Summary:
Up to 20% of breast cancers are HER2+. Over the past two decades, there has been a tremendous advancement in the treatment of HER2+ breast cancer. It has transformed from the historically most aggressive breast cancer into one of the most treatable. With HER2 targeted therapies, a clinically meaningful subset of HER2+ metastatic Breast Cancer (mBC) patients achieve outstanding, long-term responses. Despite remarkable systemic control, brain metastases (mets) remain the major hurdle in HER2+ mBC. Roughly 50% of patients develop brain mets and survival remains poor for these patients. Importantly, current treatment focuses on disease control rather than
curative intent, and patients remain on effective therapy indefinitely. Thus, novel treatment strategies are needed to prevent brain mets and to induce long-term remissions and potential cures.

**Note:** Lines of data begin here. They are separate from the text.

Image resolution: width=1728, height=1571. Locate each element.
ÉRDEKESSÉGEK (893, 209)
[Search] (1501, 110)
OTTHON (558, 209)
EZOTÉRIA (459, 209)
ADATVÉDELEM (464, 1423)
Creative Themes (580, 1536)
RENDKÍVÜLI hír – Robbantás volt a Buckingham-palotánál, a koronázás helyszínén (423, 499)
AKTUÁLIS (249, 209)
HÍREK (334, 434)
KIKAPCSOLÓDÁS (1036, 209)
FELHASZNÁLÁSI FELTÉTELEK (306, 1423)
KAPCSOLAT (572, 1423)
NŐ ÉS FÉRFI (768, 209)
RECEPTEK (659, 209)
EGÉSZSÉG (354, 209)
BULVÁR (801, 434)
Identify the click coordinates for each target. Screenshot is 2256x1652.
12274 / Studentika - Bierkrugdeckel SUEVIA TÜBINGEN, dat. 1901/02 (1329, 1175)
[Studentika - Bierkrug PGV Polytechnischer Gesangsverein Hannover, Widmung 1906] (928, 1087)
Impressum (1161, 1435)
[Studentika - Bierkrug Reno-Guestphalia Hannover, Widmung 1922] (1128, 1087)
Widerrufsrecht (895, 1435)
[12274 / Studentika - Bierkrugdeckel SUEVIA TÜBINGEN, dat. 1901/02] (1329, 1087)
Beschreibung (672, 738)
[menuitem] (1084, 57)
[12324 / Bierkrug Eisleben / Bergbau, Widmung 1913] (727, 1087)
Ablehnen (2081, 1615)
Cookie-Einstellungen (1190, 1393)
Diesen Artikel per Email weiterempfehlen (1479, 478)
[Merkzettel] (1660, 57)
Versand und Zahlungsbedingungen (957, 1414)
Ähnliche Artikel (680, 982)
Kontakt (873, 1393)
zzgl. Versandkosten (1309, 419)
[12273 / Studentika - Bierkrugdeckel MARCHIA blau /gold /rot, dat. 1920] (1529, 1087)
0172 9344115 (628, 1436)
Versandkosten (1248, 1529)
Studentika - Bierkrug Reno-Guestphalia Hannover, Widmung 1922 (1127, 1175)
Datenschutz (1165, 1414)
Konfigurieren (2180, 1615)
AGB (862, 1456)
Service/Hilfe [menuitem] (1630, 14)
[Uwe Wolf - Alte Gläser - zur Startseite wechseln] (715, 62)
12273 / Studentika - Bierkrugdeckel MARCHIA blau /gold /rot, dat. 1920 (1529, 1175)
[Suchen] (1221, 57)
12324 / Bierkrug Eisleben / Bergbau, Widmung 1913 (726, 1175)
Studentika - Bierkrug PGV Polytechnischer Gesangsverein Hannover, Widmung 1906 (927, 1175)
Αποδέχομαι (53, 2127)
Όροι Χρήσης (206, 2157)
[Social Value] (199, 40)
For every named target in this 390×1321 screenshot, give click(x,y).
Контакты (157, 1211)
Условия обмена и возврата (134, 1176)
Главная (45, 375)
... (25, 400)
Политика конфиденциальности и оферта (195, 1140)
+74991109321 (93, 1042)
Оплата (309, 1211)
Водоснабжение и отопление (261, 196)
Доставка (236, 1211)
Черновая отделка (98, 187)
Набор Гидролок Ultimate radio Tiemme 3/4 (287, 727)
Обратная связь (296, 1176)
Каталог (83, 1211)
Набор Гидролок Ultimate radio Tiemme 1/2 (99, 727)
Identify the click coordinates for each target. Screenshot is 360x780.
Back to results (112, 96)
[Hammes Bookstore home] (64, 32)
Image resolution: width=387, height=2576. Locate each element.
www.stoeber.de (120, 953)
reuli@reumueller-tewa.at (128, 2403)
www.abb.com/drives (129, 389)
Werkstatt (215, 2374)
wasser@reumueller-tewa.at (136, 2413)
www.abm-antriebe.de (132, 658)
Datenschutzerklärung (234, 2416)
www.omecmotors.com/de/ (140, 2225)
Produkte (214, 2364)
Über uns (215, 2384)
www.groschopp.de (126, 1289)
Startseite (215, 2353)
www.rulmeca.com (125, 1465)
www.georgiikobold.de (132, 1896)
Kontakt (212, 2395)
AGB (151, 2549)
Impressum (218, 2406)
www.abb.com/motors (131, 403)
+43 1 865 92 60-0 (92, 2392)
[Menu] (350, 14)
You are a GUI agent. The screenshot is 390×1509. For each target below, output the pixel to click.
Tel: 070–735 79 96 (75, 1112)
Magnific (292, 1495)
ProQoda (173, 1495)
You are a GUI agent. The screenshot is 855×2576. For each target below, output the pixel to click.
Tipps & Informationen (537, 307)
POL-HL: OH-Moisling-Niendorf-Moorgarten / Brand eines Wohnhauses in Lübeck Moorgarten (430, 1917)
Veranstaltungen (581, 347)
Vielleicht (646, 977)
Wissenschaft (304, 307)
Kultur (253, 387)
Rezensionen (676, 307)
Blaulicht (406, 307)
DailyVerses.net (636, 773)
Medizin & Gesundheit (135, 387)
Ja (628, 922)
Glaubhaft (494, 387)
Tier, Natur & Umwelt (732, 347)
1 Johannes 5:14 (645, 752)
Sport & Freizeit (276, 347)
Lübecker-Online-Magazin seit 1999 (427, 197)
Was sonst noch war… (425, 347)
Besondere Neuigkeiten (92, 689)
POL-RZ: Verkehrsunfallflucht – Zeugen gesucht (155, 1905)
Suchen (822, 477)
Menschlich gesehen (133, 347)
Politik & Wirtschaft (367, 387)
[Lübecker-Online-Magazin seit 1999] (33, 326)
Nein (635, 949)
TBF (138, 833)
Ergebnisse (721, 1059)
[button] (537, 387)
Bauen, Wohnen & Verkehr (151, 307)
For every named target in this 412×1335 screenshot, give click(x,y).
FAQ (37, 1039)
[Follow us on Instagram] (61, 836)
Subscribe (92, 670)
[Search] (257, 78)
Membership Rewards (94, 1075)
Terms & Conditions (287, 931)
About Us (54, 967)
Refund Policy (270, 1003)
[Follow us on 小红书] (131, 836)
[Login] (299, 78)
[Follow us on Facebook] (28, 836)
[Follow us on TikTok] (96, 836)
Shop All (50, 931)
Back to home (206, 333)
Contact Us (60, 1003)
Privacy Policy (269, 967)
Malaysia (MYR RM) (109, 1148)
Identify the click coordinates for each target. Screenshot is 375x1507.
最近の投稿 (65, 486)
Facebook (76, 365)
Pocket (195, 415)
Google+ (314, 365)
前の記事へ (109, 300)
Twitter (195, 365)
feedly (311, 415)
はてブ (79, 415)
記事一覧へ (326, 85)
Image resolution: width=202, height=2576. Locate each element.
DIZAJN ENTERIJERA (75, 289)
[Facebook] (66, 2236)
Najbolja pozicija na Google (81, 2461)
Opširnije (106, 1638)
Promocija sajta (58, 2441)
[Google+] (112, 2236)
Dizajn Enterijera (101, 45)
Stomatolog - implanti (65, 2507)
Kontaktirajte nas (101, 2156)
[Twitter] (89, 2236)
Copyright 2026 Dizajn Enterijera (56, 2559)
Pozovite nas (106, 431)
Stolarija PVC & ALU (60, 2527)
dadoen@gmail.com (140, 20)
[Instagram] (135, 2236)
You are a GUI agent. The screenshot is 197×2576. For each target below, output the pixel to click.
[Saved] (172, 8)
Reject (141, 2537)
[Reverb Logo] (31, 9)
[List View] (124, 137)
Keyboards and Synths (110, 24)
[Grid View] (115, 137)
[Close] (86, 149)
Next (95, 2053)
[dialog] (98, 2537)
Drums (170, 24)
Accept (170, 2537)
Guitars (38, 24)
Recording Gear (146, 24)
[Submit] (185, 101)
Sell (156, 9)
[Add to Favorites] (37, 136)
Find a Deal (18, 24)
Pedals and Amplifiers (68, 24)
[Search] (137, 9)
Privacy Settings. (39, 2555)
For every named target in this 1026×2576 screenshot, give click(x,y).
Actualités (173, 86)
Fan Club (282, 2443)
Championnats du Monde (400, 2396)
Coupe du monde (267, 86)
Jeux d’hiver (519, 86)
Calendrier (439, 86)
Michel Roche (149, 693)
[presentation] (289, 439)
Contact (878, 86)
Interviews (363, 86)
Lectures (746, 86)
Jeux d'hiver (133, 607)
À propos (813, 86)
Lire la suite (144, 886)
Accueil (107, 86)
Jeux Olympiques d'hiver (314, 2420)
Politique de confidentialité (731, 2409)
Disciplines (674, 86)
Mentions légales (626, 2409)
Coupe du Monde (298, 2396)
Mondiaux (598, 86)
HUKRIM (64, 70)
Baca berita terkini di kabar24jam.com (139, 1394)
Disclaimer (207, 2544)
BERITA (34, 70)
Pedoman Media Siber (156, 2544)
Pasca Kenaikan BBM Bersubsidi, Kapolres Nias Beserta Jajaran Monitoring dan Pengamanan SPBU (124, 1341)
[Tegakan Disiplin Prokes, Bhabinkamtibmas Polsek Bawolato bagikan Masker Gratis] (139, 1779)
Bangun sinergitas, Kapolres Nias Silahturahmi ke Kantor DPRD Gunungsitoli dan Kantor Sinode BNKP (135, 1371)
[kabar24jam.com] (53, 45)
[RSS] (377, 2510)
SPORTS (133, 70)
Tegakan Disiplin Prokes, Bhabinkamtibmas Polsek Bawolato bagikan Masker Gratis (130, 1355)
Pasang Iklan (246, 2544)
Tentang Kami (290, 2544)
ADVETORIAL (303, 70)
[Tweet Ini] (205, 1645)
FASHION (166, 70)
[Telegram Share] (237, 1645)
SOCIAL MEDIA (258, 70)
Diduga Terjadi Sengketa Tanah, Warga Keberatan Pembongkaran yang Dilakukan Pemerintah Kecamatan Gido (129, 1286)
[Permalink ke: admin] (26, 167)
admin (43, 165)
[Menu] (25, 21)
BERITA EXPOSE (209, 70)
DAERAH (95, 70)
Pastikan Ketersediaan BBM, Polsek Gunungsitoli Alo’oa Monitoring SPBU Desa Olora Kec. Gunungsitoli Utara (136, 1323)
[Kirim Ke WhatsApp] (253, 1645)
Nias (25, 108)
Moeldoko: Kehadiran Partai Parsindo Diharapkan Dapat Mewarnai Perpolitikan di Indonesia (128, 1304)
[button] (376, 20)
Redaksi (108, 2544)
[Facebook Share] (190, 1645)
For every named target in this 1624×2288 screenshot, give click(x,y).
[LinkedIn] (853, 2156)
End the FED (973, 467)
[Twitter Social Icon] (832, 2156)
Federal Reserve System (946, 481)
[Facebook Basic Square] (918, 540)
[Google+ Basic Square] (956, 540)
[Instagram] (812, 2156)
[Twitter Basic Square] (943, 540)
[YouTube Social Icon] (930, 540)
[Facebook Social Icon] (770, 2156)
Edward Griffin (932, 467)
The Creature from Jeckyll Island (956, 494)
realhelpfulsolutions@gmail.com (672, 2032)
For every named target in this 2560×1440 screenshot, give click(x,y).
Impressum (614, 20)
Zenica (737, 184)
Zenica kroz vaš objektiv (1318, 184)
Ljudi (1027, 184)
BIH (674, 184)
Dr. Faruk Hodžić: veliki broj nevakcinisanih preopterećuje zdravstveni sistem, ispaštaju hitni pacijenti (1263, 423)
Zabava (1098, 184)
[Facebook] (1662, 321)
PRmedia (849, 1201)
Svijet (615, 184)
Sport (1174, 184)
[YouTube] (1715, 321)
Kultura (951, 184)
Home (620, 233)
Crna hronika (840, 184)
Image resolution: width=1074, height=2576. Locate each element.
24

Newer therapies including trastuzumab deruxtecan (T-DXd) and tucatinib, the latter of which is known to penetrate the blood brain barrier, have shown remarkable activity against brain mets. The investigators hypothesize combining sequential HER2+ targeted induction therapies, followed by surgery, then six months of consolidation therapy (treatment given after initial therapy to kill any residual cancer cells to improve the chances of a complete cure) with the tucatinib-based HER2CLIMB regimen, six months of maintenance with HER2+ targeted therapies, and subsequent active surveillance will induce long-term responses and prevent brain mets. Those who do not respond to initial induction therapy will receive T-DXd. Responders to T-DXd will proceed to surgery and continue with the planned treatment sequence. While receiving the above treatment schema, patients will be proactively monitored for brain mets, and liquid biopsies via circulating tumor DNA (ctDNA) will be obtained to assess for molecular complete responses. This phase II study will assess if this treatment strategy can induce and maintain both radiographic and molecular complete responses for one year after the initiation of maintenance therapy in de novo (newly diagnosed) HER2+ mBC patients without brain mets. This is the first study to test if this structured, response-adaptive strategy can shift the current paradigm and transform current outcomes into cures.